A Philips sempre teve seu nome ligado à inovação e à qualidade quando o assunto é imagem e som. Inventora das fitas cassete e criadora do videocassete, a companhia holandesa esteve à frente do desenvolvimento do CD e do DVD. No mercado de televisores o reconhecimento era o mesmo. No início dos anos 2000, a marca chegou a ter 10% do mercado mundial de tevês, mas viu sua participação, uma década depois, diminuir para menos de 4%, atropelada pela concorrência das marcas coreanas. Tornou-se consenso que a Philips não conseguiria concorrer com Samsung e LG. Resultado: pela primeira vez na história, o prejuízo superou a casa do € 1 bilhão em 2011.
- - - - -
INSTRUÇÕES DAS TAREFAS:
(1) Reescreva o trecho do texto sobre a Philips que vai de "A Philips sempre" até "bilhão em 2011.", substituindo "companhia holandesa" por "empresa holandesa".
(2) Responda às perguntas com base no texto sobre a Philips.
(a) Que fatia do mercado mundial de tevês a marca chegou a ter no início dos anos 2000?
(b) Qual é a nacionalidade da companhia?
(c) Em que ano o prejuízo superou a casa do € 1 bilhão?
Para responder, baseie-se somente no texto sobre a Philips.

DADOS FORNECIDOS:
- - - - -
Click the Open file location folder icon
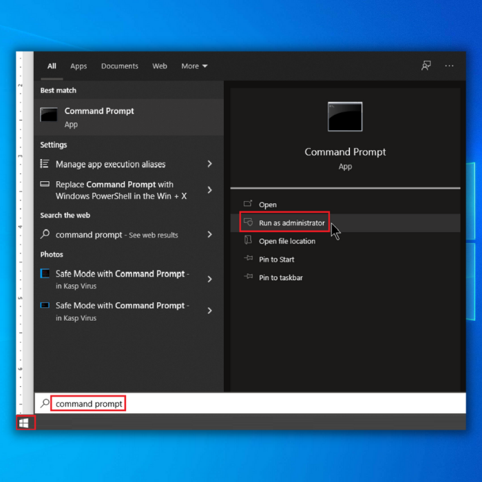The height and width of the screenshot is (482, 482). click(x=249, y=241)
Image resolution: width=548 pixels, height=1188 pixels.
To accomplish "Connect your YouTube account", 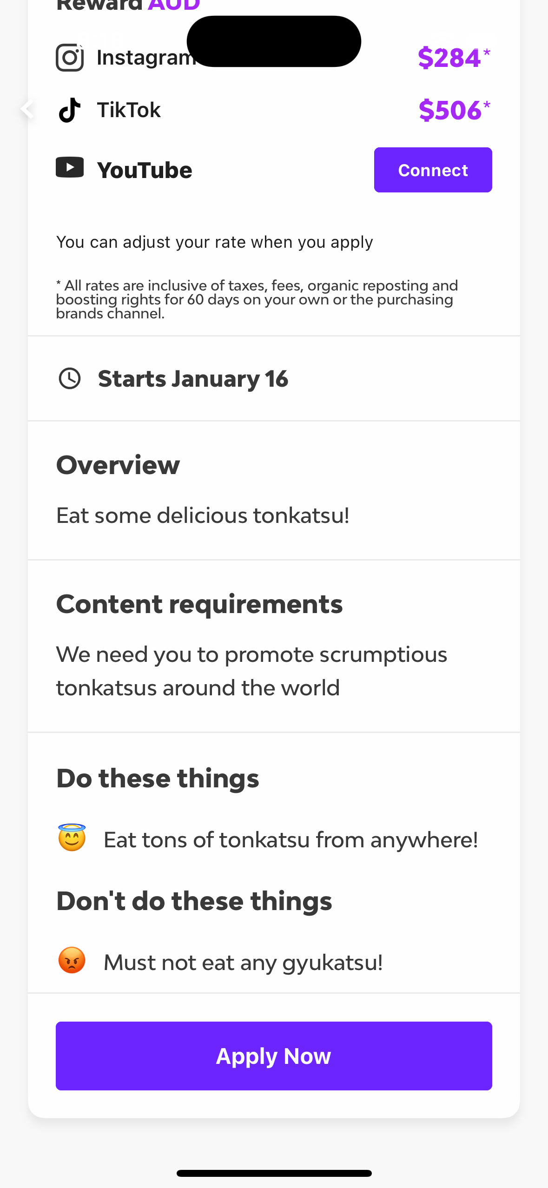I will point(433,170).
- - - - -
RESPOSTAS DAS TAREFAS:
(1)
A Philips sempre teve seu nome ligado à inovação e à qualidade quando o assunto é imagem e som. Inventora das fitas cassete e criadora do videocassete, a empresa holandesa esteve à frente do desenvolvimento do CD e do DVD. No mercado de televisores o reconhecimento era o mesmo. No início dos anos 2000, a marca chegou a ter 10% do mercado mundial de tevês, mas viu sua participação, uma década depois, diminuir para menos de 4%, atropelada pela concorrência das marcas coreanas. Tornou-se consenso que a Philips não conseguiria concorrer com Samsung e LG. Resultado: pela primeira vez na história, o prejuízo superou a casa do € 1 bilhão em 2011.

(2)
(a) 10%.
(b) Holandesa.
(c) Em 2011.